The Ankeny, Iowa, native Loutsch and Albaugh's daughter Tiffany were high school sweethearts and have been married for 20 years now. The eldest of the couple's two daughters is a junior in college. In addition to serving as the stable's general manager, Loutsch is also the owner of development company MJ Properties.

“We've got live racing at Prairie Meadows and I always watched the Kentucky Derby growing up as a young kid,” Loutsch said of his early interest in racing. “One of my best friends grew up on a farm and we rode horses all the time, too. I was a real athletic, competitive kid growing up and this allows me to continue my competitive juices because there's nothing like a horse going into the gate for the big races.”

The aforementioned Miss Macy Sue has quickly proven herself as a foundation mare for the operation, producing 2015 GI Breeders' Cup Dirt Mile and GI Woodward S. winner Liam's Map (Unbridled's Song) (he brought $800,000 as a KEESEP yearling) and the aforementioned GIII Iroquois S. winner Not This Time, who was retired after his runner-up finish in the Juvenile.

Miss Macy Sue, now 16, has also produced the stakes-winning and graded-placed Taylor S (Medaglia d'Oro). Her 2-year-old filly Matera (Tapit), a $1.4-million KEESEP purchase by Don Alberto Stable, broke her maiden at Santa Anita earlier this month.

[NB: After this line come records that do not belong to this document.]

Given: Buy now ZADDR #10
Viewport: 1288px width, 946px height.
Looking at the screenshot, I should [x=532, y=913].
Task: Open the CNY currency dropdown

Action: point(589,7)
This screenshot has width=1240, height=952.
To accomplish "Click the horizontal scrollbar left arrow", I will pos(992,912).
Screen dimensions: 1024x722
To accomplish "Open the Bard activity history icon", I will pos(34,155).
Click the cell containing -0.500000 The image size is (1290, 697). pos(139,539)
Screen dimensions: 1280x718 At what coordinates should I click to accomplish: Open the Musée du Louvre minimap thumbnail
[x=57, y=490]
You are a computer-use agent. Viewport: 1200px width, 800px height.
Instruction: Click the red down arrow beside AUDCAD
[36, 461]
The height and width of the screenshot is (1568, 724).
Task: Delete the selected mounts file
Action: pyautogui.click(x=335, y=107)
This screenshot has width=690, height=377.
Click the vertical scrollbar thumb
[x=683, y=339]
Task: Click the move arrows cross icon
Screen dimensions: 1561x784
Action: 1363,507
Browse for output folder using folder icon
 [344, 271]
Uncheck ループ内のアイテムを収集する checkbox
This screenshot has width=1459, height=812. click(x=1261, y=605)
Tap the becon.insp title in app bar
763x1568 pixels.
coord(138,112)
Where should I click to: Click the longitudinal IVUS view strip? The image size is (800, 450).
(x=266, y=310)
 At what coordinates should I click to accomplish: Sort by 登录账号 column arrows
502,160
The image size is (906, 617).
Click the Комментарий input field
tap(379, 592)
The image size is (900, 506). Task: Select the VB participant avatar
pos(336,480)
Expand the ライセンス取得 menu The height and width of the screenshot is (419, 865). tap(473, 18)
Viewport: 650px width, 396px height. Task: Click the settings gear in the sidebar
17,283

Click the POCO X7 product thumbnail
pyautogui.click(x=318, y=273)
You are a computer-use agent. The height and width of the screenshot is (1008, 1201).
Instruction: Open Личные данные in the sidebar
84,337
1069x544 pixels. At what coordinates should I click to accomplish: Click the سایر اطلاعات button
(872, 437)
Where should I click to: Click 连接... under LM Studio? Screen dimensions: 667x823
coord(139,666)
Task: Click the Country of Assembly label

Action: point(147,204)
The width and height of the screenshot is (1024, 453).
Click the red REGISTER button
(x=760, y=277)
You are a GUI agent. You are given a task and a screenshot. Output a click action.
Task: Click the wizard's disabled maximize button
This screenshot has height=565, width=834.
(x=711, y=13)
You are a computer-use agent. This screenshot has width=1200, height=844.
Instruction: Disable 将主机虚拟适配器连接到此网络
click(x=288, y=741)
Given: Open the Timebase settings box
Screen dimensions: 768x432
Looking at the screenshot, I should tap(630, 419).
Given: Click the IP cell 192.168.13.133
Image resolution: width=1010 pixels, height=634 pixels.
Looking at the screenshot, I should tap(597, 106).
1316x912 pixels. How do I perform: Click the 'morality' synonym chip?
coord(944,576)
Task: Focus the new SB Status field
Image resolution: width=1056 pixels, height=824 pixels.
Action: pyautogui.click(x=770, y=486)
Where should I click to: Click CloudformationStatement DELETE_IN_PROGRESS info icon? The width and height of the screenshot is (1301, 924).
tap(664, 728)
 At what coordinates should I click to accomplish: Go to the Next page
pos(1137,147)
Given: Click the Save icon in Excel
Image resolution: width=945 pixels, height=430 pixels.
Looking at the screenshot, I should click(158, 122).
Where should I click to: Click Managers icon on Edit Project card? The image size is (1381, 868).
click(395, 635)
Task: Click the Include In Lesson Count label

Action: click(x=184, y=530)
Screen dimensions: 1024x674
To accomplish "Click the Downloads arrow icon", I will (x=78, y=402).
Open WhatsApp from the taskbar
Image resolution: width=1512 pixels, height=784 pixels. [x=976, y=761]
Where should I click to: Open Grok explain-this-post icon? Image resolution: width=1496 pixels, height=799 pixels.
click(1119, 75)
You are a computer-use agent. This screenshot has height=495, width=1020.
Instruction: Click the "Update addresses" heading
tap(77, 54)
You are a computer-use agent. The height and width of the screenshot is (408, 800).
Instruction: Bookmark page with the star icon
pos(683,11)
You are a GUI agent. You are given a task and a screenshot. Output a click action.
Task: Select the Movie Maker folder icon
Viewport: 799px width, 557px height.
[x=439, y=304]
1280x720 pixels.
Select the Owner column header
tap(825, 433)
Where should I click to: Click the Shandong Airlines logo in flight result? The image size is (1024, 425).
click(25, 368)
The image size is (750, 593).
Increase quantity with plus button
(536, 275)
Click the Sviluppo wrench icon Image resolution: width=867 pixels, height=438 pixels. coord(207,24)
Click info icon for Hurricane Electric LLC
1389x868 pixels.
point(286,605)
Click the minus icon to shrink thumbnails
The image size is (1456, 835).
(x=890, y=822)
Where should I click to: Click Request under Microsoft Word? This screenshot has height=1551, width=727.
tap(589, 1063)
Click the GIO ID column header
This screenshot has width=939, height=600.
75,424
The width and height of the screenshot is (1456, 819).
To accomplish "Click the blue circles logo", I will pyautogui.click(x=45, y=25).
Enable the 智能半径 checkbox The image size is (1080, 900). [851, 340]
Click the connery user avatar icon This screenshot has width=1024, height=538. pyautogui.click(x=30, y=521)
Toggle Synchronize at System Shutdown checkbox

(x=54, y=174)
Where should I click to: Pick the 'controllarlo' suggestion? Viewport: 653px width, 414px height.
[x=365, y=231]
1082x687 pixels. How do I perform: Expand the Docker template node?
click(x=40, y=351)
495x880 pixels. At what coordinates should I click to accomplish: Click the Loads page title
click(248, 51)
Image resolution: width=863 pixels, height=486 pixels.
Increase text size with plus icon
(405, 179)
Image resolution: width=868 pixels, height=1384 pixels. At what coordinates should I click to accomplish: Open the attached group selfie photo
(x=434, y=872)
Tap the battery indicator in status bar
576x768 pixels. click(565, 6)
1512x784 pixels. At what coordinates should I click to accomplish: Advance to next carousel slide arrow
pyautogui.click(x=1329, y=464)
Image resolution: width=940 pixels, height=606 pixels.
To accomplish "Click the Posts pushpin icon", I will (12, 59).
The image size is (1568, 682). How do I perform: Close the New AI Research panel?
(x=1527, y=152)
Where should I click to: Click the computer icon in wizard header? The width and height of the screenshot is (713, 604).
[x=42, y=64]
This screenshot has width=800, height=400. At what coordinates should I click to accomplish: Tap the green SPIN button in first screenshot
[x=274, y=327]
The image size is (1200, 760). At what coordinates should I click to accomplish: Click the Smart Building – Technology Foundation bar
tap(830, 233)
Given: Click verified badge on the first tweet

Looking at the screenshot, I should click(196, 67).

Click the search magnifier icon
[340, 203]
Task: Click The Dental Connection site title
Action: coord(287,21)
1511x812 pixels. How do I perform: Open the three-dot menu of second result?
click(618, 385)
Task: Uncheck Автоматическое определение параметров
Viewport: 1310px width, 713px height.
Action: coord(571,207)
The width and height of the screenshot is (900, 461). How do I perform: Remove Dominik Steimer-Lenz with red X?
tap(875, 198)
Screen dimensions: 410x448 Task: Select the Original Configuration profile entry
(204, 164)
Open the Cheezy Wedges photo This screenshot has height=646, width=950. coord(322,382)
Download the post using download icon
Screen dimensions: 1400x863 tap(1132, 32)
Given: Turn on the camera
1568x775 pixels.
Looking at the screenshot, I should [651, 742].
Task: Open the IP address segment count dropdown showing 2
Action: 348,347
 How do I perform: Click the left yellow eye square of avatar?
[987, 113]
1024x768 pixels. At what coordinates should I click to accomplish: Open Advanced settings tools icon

In addition to the two-time Grade I winner and Juvenile third Brody's Cause, Albaugh has also campaigned standouts such as Grade I winner Free Drop Billy (Union Rags) and graded winners Cozzetti (Cozzene) and J Boys Echo (Mineshaft).

He reloaded at this year's Keeneland September Sale, purchasing eight yearlings–led by a $500,000 Curlin colt and a $500,000 Uncle Mo filly–for a total of $2.655 million ($331,875 average). Albaugh currently owns approximately 60 head, including a broodmare band of 10 to support former runners and young stallions Brody's Cause (Spendthrift Farm), Free Drop Billy (Spendthrift Farm) and Not This Time (Taylor Made Stallions).

“We buy horses, colts, to try to get to this level,” Loutsch said. “Our ultimate goal is the 3-year-old season, but to have horses like Dennis' Moment that put us in these positions as 2-year-olds is really fun.”

Loutsch continued, “Dennis didn't even know that we were naming Dennis' Moment after him. I talked to [Albaugh's bloodstock and training manager] Barry [Berkelhammer] and got some indication that this horse was going to be special. I'm really happy and excited for Dennis. The amount of money that he's put into this game and to see how much fun he's having, it's been really special. It's been fun for our family.”

In addition to Berkelhammer, Loutsch and Romans, Albaugh's team also includes: Steve Castagnola (bloodstock manager), Ryan Pezzetti (pedigree analyst) and Kelly Von Hemel (trainer).

“Everybody says that I've had a lot of luck in it,” Albaugh said. “I really don't consider it luck when I've got the team of people that I've put together. We do our research very well and we got our system down. I'd love to win the Kentucky Derby–that's my mission–and I'm sure a lot of people in the horse business would love to as well. The sport is unbelievable.

He concluded, “We're a real big player in the chemical business in the United States and Brazil and Argentina now. The chemical company is working very well for us. The horse business is kind of a sideline, but it's an awful fun sideline.”

The fun continues for the Albaugh Family at 4:03 p.m. PT Friday.